● EXTRACT PROVIDED
Dublin court rules brain-dead pregnant mother's life support can be switched off

Landmark ruling comes amid strict abortion laws in Ireland giving 18-week-old foetus same rights as mother

A Dublin court has ruled a clinically brain dead pregnant woman’s life support machine should be switched off in a landmark ruling.

Dublin's High Court said keeping the young mother alive against the wishes of her family  would deprive her of dignity in death and subject her father, partner and two young children to "unimaginable distress" in a "futile exercise".

Doctors with the best interests of both the mother and unborn foetus do not believe there is any medical or ethically based reason for continuing with the "grotesque" process, the court was told.

The woman had suffered a catastrophic internal injury resulting from a blood clot and was transferred to a specialist unit in Dublin last month. Doctors there were unable to revive her.

She was then transferred back to the hospital she was originally admitted to and where she remains now.

Her family had sought to switch the equipment off, but doctors refused over fears they might be prosecuted under Ireland's strict restrictive abortion laws, which give the 18-week-old foetus the same constitutional rights as the mother.

Under the Irish constitution, the foetus is regarded as a citizen.

The panel of judges said it was in the best interest of the unborn child to authorise the withdrawal of life support in what was a "tragic and unfortunate case".

In their ruling, president of the High Court Mr Justice Nicholas Kearns, Ms Justice Marie Baker and Ms Justice Caroline Costello agreed it had little chance of survival.

"The condition of the mother is failing at such a rate and to such a degree that it will not be possible for the pregnancy to progress much further or to a point where any form of live birth will be possible," they said.

Medical evidence showed the unborn foetus was facing into a "perfect storm" with no realistic prospect of emerging alive.

The woman's father took the case against Ireland's Health Service Executive (HSE) after agreeing with the woman's partner that the life support should be switched off.

"He wanted her to have a dignified death and be put to rest," the court ruling stated.

"His daughter's two children are aware that their mother is sick and believe she is being looked after by the nurses 'until the angels appear'."

The Independent has contacted The HSE, which is responsible for providing all of Ireland's public health care, for comment.

● ENTRIES PROVIDED
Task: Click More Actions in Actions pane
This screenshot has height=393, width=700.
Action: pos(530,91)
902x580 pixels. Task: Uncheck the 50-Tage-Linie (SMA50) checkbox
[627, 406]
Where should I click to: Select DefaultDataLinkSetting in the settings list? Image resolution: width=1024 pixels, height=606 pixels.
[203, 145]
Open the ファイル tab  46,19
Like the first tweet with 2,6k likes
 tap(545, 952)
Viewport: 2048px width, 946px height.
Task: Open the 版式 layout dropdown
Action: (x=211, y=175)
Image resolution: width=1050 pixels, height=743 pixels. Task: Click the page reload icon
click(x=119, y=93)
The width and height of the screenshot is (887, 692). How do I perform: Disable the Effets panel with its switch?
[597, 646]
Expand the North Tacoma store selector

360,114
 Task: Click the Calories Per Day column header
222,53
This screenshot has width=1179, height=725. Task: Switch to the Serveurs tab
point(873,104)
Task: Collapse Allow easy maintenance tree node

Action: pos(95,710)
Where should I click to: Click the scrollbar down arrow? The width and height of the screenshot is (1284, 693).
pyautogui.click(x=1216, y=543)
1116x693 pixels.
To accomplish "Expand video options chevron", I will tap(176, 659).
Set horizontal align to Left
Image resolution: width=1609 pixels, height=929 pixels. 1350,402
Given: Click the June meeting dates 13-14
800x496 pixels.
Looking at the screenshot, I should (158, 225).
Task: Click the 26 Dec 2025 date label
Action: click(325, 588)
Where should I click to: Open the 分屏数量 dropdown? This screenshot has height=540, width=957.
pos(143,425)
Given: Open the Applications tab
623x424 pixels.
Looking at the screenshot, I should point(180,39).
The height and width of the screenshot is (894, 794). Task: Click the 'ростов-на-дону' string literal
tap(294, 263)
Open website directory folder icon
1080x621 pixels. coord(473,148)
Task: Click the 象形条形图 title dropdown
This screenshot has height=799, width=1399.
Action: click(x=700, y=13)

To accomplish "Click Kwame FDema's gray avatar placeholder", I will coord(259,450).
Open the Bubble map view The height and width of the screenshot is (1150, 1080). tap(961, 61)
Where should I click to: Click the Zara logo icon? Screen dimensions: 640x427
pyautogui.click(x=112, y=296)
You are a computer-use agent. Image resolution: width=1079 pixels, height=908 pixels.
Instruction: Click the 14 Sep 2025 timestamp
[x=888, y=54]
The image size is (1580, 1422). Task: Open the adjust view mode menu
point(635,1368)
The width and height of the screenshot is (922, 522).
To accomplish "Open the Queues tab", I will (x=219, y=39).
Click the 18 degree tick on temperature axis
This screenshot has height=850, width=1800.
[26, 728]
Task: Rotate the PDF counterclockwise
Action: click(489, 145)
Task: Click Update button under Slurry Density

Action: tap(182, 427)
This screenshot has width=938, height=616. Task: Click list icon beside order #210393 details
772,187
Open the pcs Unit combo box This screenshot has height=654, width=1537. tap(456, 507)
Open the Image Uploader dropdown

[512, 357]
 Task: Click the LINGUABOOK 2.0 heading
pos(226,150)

● WHAT IS BEING ASKED
Print the passage from the article on the Dublin court ruling above that opens with the words containing "A Dublin court" and closes with "she remains now.".

● SOLUTION
A Dublin court has ruled a clinically brain dead pregnant woman’s life support machine should be switched off in a landmark ruling.

Dublin's High Court said keeping the young mother alive against the wishes of her family  would deprive her of dignity in death and subject her father, partner and two young children to "unimaginable distress" in a "futile exercise".

Doctors with the best interests of both the mother and unborn foetus do not believe there is any medical or ethically based reason for continuing with the "grotesque" process, the court was told.

The woman had suffered a catastrophic internal injury resulting from a blood clot and was transferred to a specialist unit in Dublin last month. Doctors there were unable to revive her.

She was then transferred back to the hospital she was originally admitted to and where she remains now.